WORK REQUIRED: Could you transcribe exactly the lines from the one containing "At what coordinates" through the end of the listing below, both included, but none of the pictures?

PROVIDED DATA:
=====

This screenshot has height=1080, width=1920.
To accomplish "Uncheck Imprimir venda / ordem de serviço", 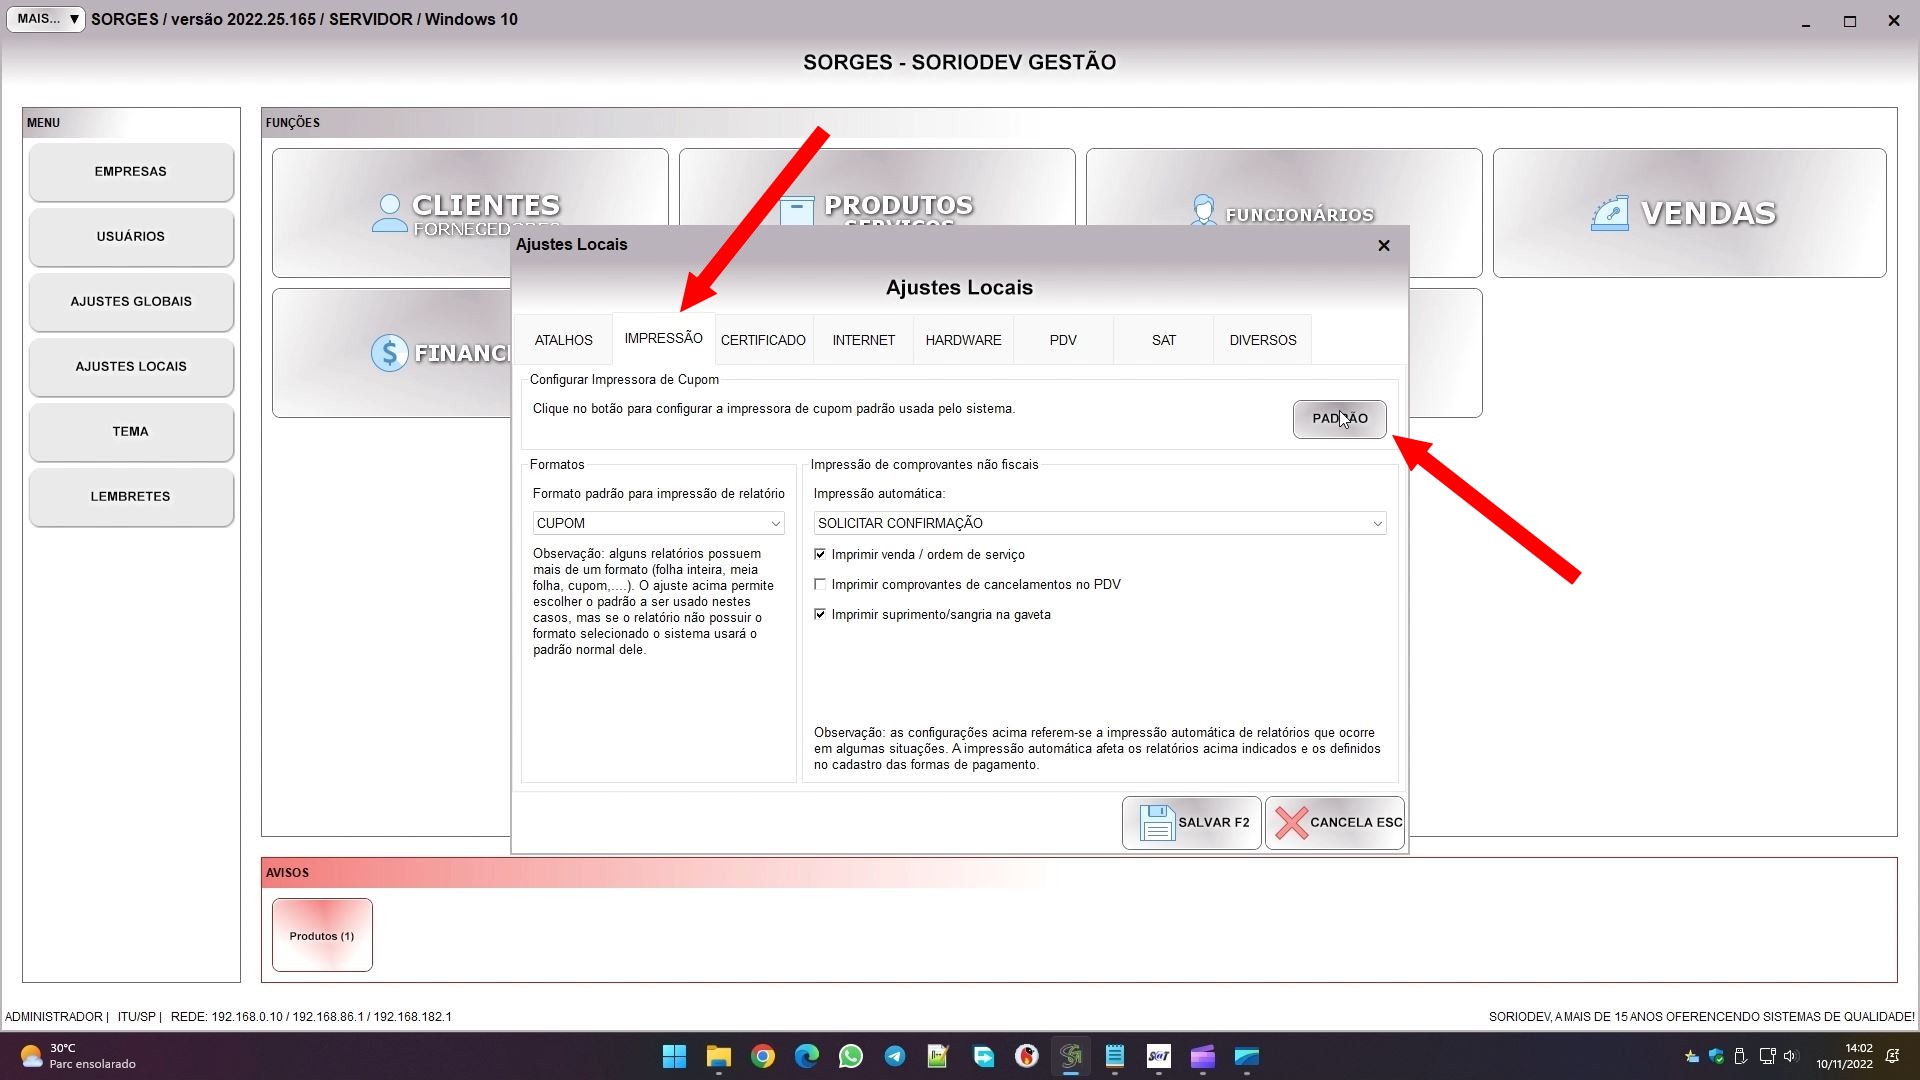I will click(x=820, y=554).
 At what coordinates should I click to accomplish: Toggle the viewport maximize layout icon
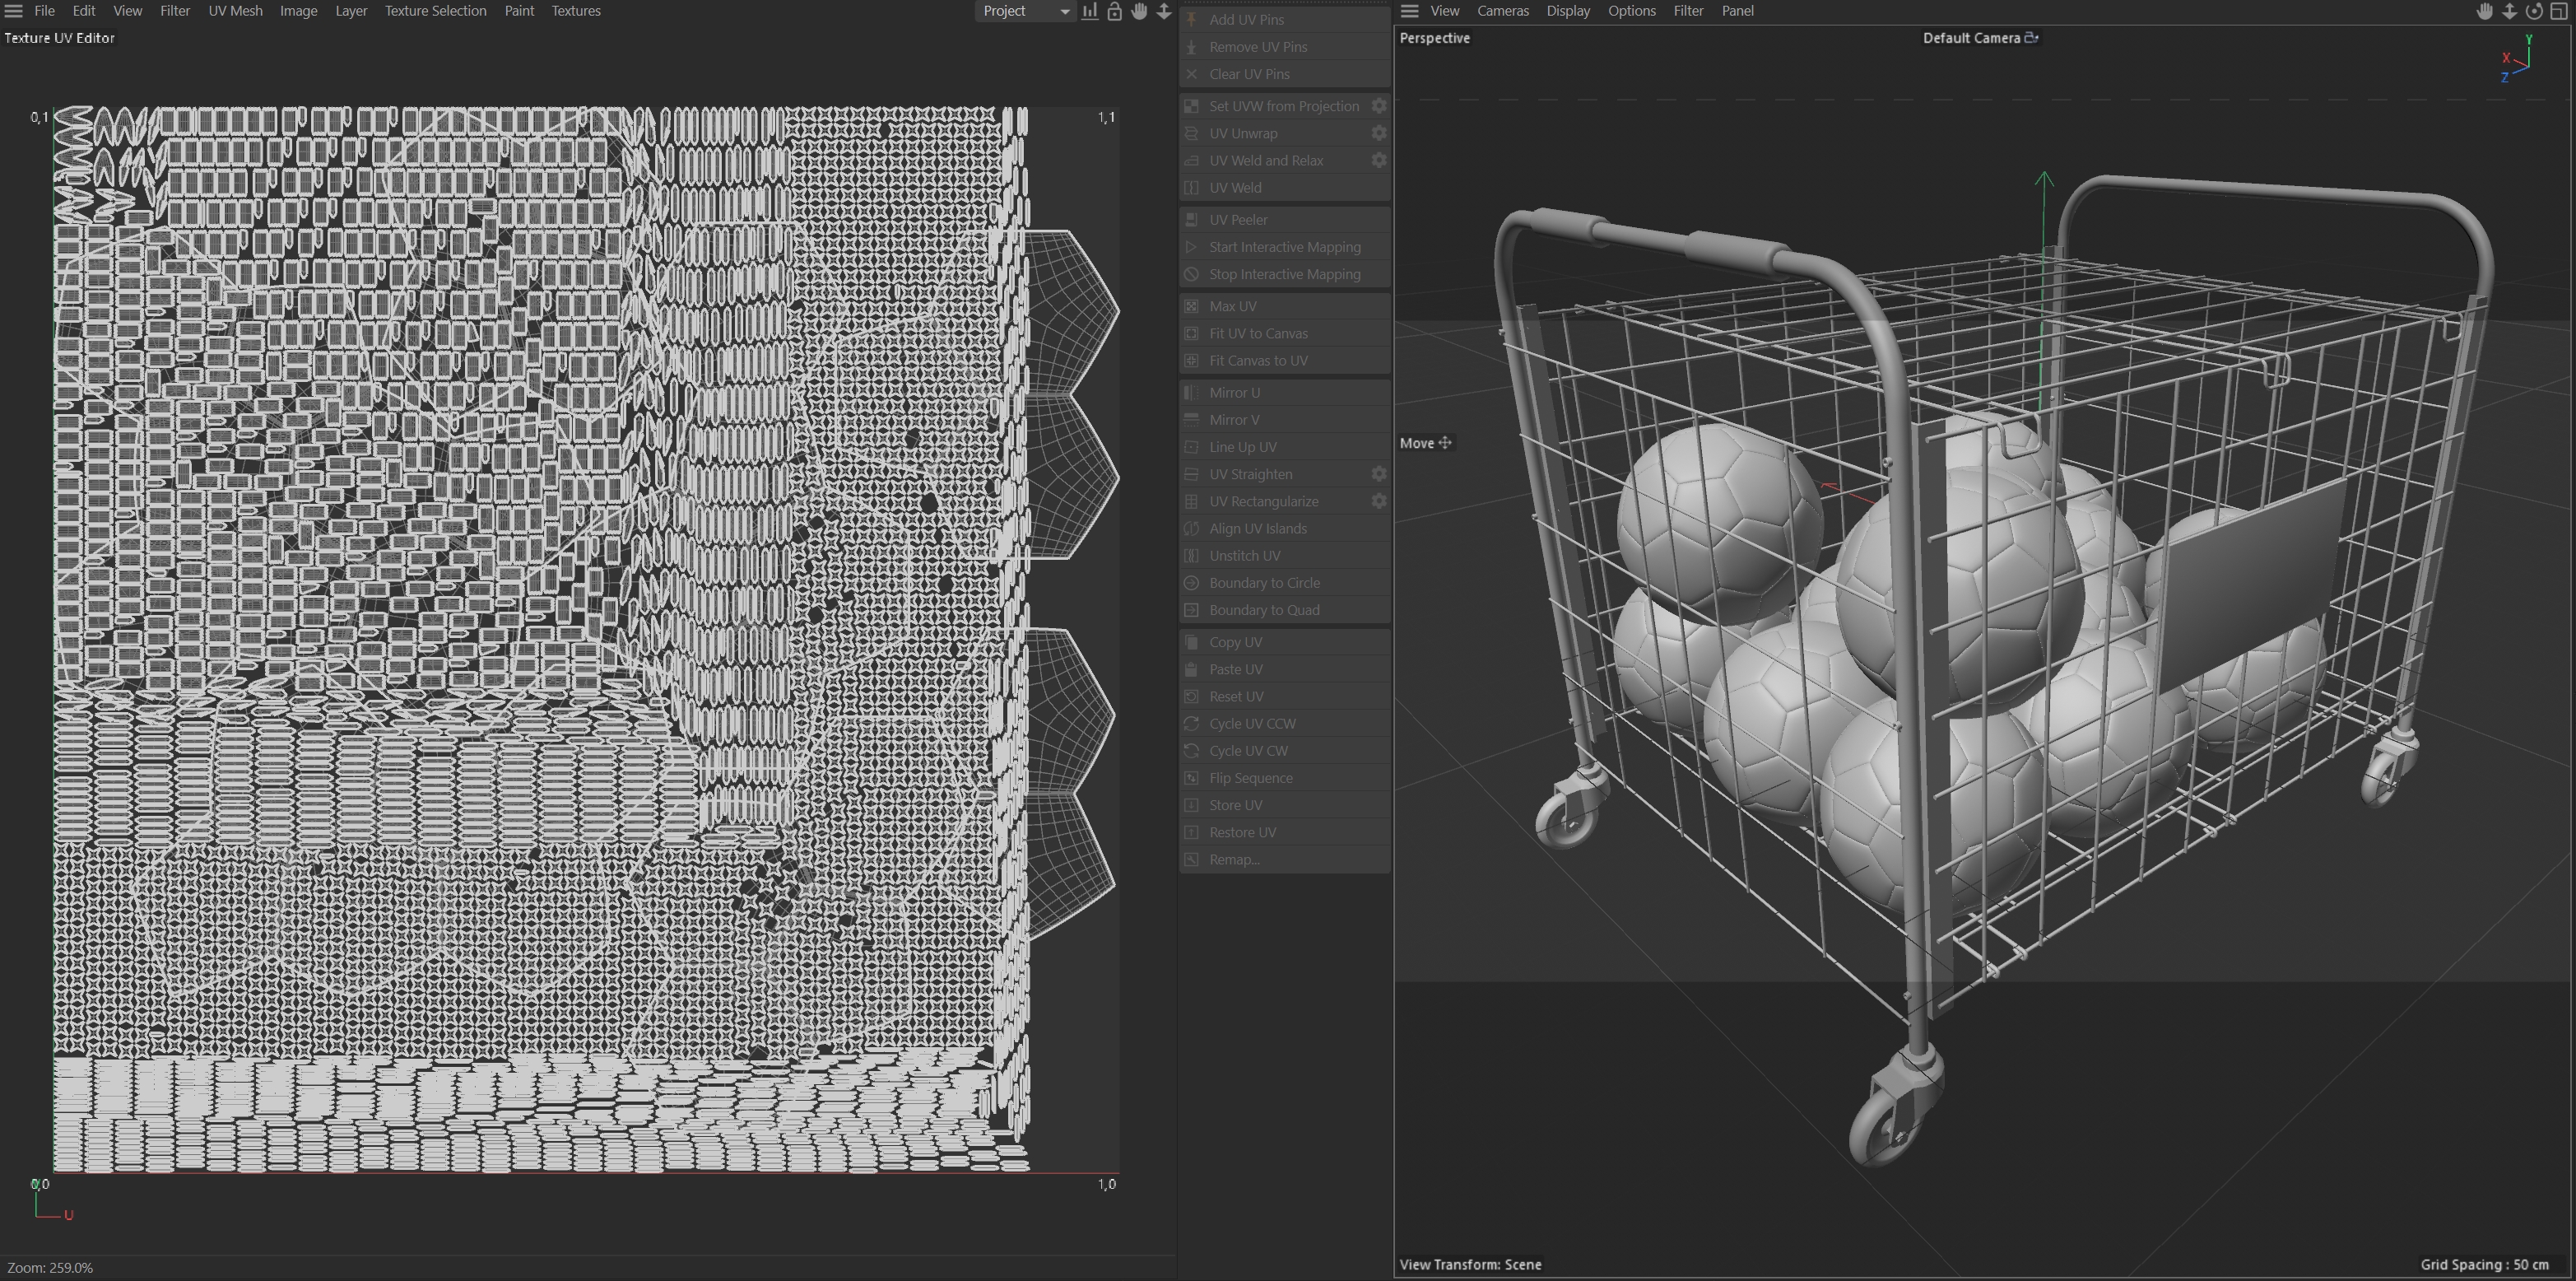2559,11
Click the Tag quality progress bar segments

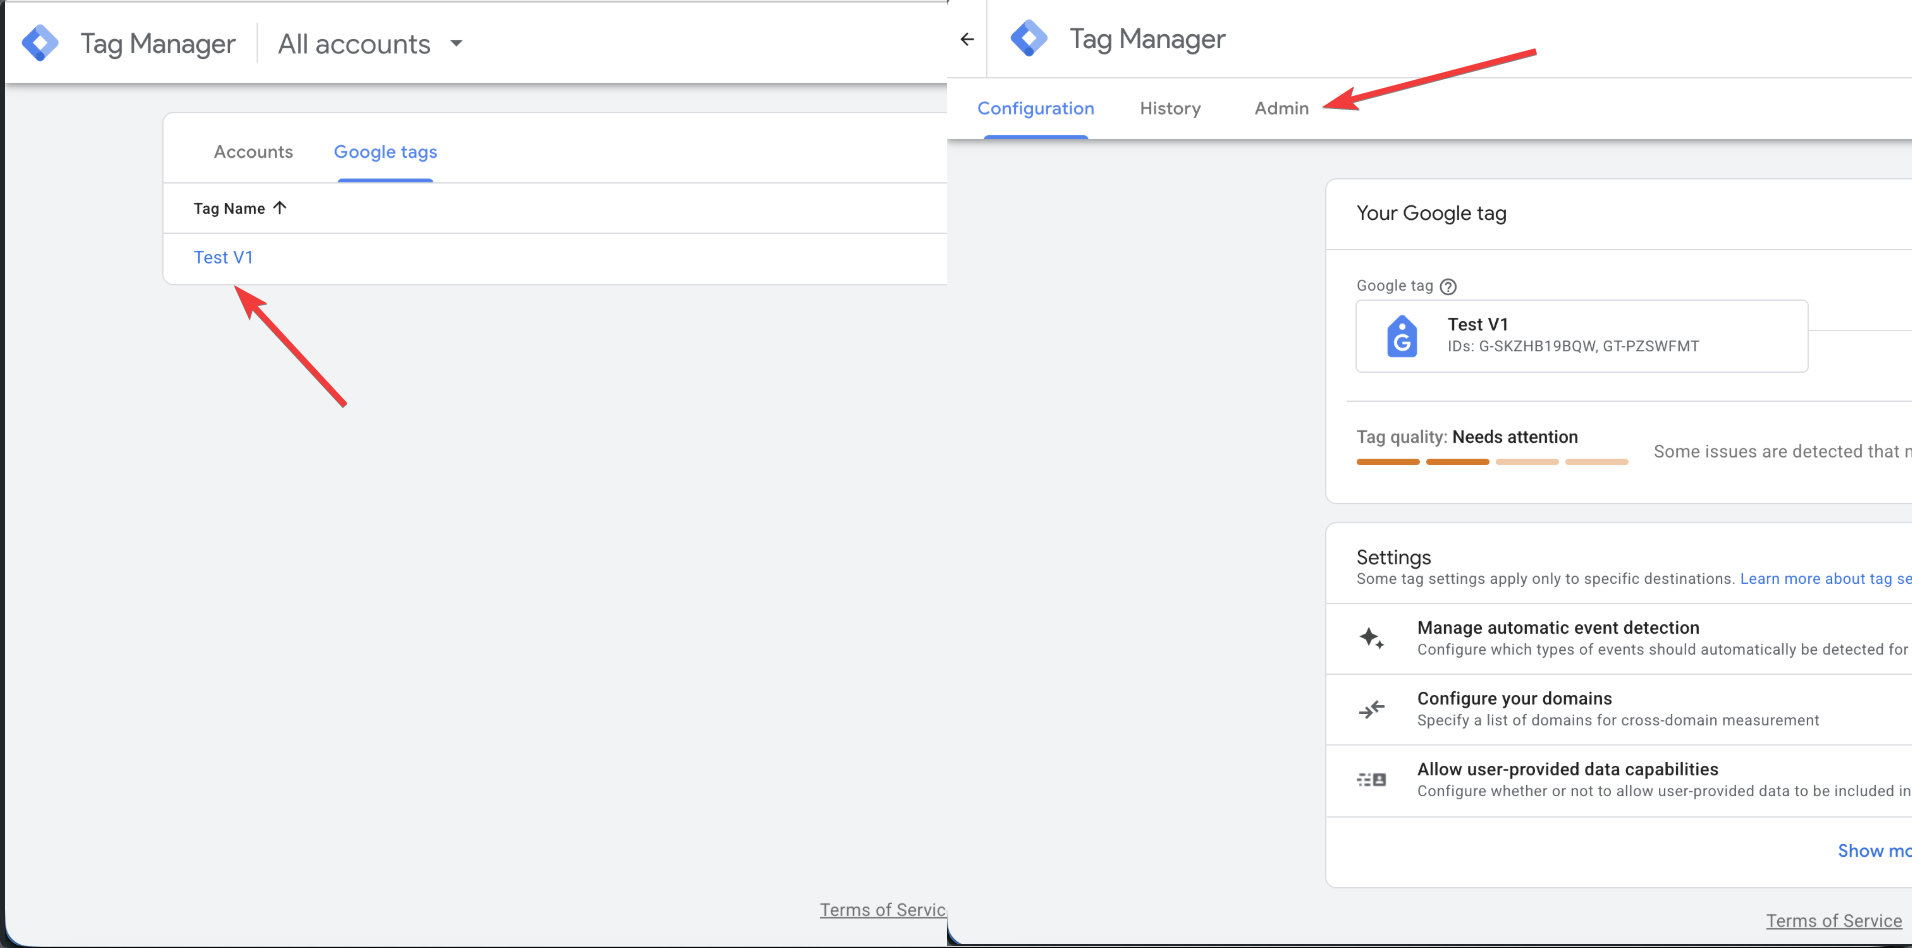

=====

RESULT BELOW:
 At what coordinates should I click to accomplish: Toggle the viewport maximize layout icon
2559,11
Click the Tag quality progress bar segments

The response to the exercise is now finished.